The appellant contends that he was convicted and sentenced to 3 years imprisonment in Mombasa Traffic Case Number 2390 of 2009 without the option of a fine although he was a first offender and believes there was gross miscarriage of justice. In the premises the appellant believes his appeal has overwhelming chances of success and the likely delay in hearing the appeal will cause him irreparable loss.
In his oral submission in opposition to the application, Mr. Onserio the Learned State Counsel, argued that the offence for which the appellant was convicted is serious and involved the death of two people. In his view, therefore there was no option for a fine and the applicant had not demonstrated any reason for his admission to bail pending his appeal.
I have considered the application, the affidavits filed and the submissions of counsel. Having done so, I take the following view of the matter. The appellant was charged with two counts of causing death by dangerous driving contrary to Section 46 of the Traffic Act, Cap 403 Laws of Kenya. He appeared before L. Mutende, senior Principal Magistrate on 8. 4.2009 who entered a plea of guilty after the appellant had pleaded that “it is true” to both counts. The prosecution stated the facts of the offence and when the appellant was invited to react to those facts he said the facts were correct and he admitted them whereupon the Learned Senior Principal Magistrate found the appellant guilty on his own plea and convicted him.
After the appellant’s mitigation, the Learned Senior Principal Magistrate sentenced the appellant to 3 years imprisonment on each count. The sentences were to run concurrently. The appellant was also disqualified from driving for 3 years.
That conviction provoked the appeal filed on 24. 4.42009. Only one ground is raised that the appellant’s pleas was unequivocal. With regard to sentence, the appellant finds it excessive in the circumstances.

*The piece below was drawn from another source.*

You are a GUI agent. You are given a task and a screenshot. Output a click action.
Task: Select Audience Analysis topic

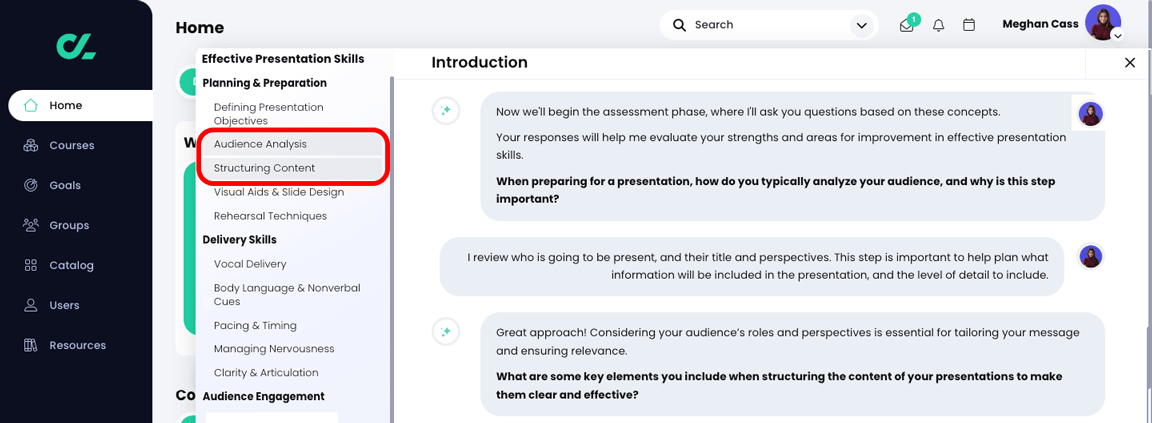(260, 144)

Having perused the record of the Lower court I prefer not to express an opinion at this state on the appellant’s contention that there was gross miscarriage of justice. Suffice to say that the appellant admitted the facts as stated by the prosecution which facts ingested that two people died as a direct consequence of the appellant’s driving.
I am not persuaded that the appellant should be admitted to bail/bond pending the hearing and determination of his appeal. His application dated 24. 4.2009 and lodged on 27. 4.2009 is declined.
I however direct that a hearing date for the appeal be on priority basis.
DATED AND DELIVERED AT MOMBASA THIS 24TH DAY OF AUGUST 2009.
F. AZANGALALA
JUDGE
Read in the presence of: Mr. Mushelle holding brief of r Mr. Wanyonyi for the applicant and Mr.Onserio for State.